Ernst-Moritz-Arndt-Universität
Greifswald: „Wie mächtig war der Kaiser?“ ist die Frage, die sich der Greifswalder Historiker Alexander König in seinem gleichnamigen Buch gestellt hat. Die Kontroverse um das Ausmaß des persönlichen Regiments Wilhelms II. beschäftigt die Geschichtswissenschaft seit Jahrzehnten.
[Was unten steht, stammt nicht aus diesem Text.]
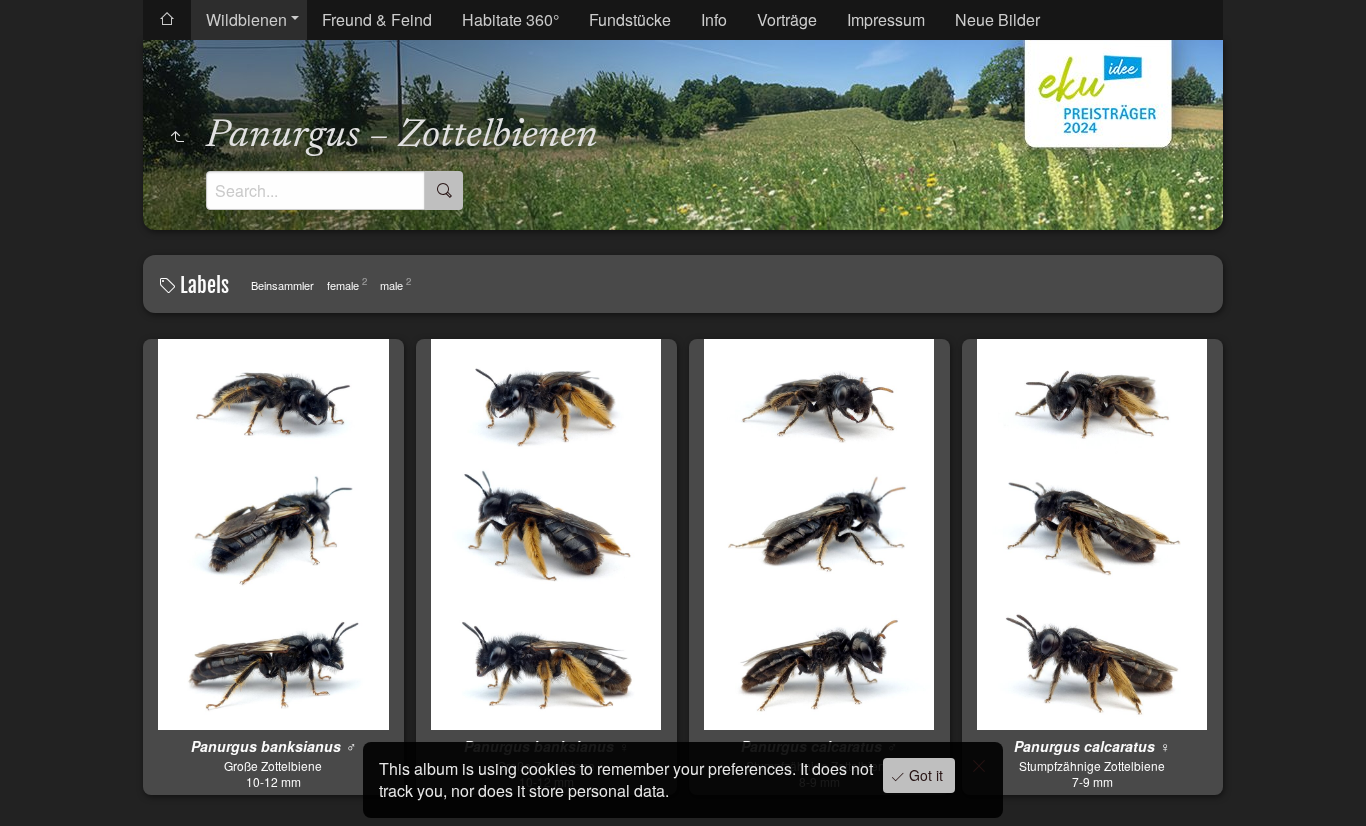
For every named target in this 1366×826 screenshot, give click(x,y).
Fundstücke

In der Tat kommt dem Herrscher, der Deutschland in den Ersten Weltkrieg führte, eine Schlüsselrolle bei der Gestaltung des deutschen Schicksals nicht nur im Verhältnis zu den anderen Mächten, sondern auch auf dem Weg zur Demokratie zu. Alexander König kann zeigen, dass die von verschiedenen Historikern vertretenen Extrempositionen, die einerseits ein „Kaiserreich ohne Kaiser“ an die Wand malten, andererseits das Deutsche Reich vor 1918 als quasi-absolutistisches Regime erscheinen ließen, nicht zutreffen. Stattdessen schildert er, dass Wilhelm II. seine Entscheidungsgewalt letzter Instanz überwiegend negativ und hemmend einsetzte, während er seiner Aufgabe, die gleichrangigen Ressorts von Außenpolitik, Heer und Flotte an der Spitze zu koordinieren, nur mangelhaft nachkam.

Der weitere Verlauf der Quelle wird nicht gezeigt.